2009-08-19 14:13:27 | 書籍
岡本文弥(おかもとぶんや)99歳のとき。1993年。

氏は明治28年の元旦生まれ。母の名はとらで慶応寅年の
生まれで新内の大師匠だった。文弥氏の祖父は井上円蔵と
いい、植木を生業としていたらしい。万年青(おもと、と読む)
を主としていたから、江戸の末期に受けた種類である。
新内が好きでそれが高じて娘三人を新内語りにしてしまい、
その末娘が文弥氏の母にあたる。こうした家庭環境だから
文弥氏が新内語りになるのはごく自然の成り行きだった。

新内といえば、鶴賀とか富士松の名が知られている。文弥氏も
最初は富士松を名乗っていたが、途中からそれまで途絶えて
いた岡本派を再興して、以来岡本文弥と称し、百と一才を越え
るまで新内一筋の人生を送った。1996年に没す。

氏は谷中の生まれで寺町育ち。
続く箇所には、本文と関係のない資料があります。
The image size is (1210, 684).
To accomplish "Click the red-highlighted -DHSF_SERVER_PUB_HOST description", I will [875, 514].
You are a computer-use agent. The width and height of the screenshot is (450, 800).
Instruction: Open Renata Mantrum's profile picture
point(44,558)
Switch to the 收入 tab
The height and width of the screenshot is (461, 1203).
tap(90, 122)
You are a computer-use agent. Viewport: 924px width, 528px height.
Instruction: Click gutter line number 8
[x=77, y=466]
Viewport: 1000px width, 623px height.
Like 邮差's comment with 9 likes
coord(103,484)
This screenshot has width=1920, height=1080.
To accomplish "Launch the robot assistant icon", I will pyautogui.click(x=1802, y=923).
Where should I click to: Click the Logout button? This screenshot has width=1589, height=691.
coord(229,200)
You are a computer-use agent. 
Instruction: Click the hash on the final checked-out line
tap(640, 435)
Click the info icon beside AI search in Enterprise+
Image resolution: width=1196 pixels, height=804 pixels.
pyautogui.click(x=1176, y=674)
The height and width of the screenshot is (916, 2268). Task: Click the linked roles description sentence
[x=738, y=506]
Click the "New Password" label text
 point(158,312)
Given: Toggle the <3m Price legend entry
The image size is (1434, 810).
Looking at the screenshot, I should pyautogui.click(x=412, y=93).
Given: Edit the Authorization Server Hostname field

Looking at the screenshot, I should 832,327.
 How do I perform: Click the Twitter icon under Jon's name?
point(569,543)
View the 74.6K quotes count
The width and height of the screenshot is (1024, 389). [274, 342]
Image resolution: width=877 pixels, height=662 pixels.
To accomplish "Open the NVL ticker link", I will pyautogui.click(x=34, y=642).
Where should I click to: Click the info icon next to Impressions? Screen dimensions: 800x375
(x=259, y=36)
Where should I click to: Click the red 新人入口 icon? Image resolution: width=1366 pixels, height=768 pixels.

小説家を目指しつつも大正から
昭和にかけて、天神下の家を出て、二ちょう三味線新内流し。
待合の軒並みの続く池之端の色町で稼ぎ終電に乗って夜半から
明け方まで吉原を流しての芸修行だった、と思い出を語っている。

新内語りの家庭に生まれ、古典の新内を伝承するだけではなく
新作を作ることにも心血を注いだ。なかでもレマルク原作の
「西武戦前異状なし」、「ノーモアヒロシマ」や「ぶんやありらん」
などの反戦的で社会的批判を込めた新作は大きな反響を呼んだ。

これらは戦時中に警察の検閲を受けながらも上演し、「赤」新内の
レッテルを貼られているが、根っからの正義感で反骨精神の持ち
主だった。レッドパージの最中では、検閲だらけだからさぞや
大変だったろう。うっかりすればすぐ刑務所行きだ。



この本は文弥氏自身の文章をまとめたものだが、交友関係も
広く様々な芸域のひとたちが登場してくる。芸に対する愛情や
優しくも骨太の文章の中にペーソスやユーモアが溢れていて
おおらかな性格がうかがわれる。随筆を含め数多くの本を
出されておられる。

この本の終わりの部分に、「岡本文弥 ー 人と芸」と題し澤田
章子氏が岡本文弥氏のひととなりや百歳を越えても現役を
続けてきた新内語りの活動の歴史を紹介している。大変貴重な
内容でここだけ読んでも価値がある。

現在新内と言えば、やはり「蘭蝶」や「明烏」がもっとも良く
知られていますがそれ以外があまり知られていません。
ここらへんがちょっと残念ではあります。

ところが文弥氏の創作は軽く200曲以上もあり、後にも
先にもこんなに作曲をした新内語りはもう出てこないのでは
ないでしょうか。伝統を踏まえながら、さらに新しいモノを
作るという心構え、すさまじいばかりのエネルギーです。
常に新しいジャンルに挑戦しないと伝統は酸化してしまい
ますからね。今新作だって、30年も50年も経てば立派な
スタンダードになる。何もしないで伝統に抱きついていちゃ
駄目だってことです。大薩摩だって今でこそ長唄でやって
ますが、もともとは長唄じゃなかったんですから。

新内小唄なんかでも「若木仇名草」(蘭蝶)は人気で定番
ものですね。お宮と此糸の口説のところなんか涙モノですし。
でもこれはこれで、やはり新しい形態も必要なんですね。
新内だって小唄だって伝統に留まっていては進歩がないん
ですねえ。ピアソラが登場したときは、かなり衝撃的で
あれはタンゴじゃない、なんて言われましたがもう立派な
タンゴですよ。リベルタンゴなんてタンゴそのもの。
いつだって革新と伝統は時代に溶け込むものです。

文弥氏は竹久夢二とも交友があったから、ここからも新作
の新内を出しているし、明治期に実際にあった事件、箱屋
の峯吉殺しの花井お梅も手がけている。

昭和初期のプロレタリア系の劇場、築地小劇場でも何度も
演奏をしていて「左翼新内」とも呼ばれたが、一般市民や
労働者から絶大なる支持を受けた。

その築地小劇場がかつて存在したところが現在の私の職場
である。これも何かの縁だろうか。ちょっと大袈裟だがまさしく
「縁でこそあれ」かも知れない。

氏が百歳になった時の、「岡本文弥百歳現役演奏会」を
見に行けなかったことが今更ながら悔やまれるのである。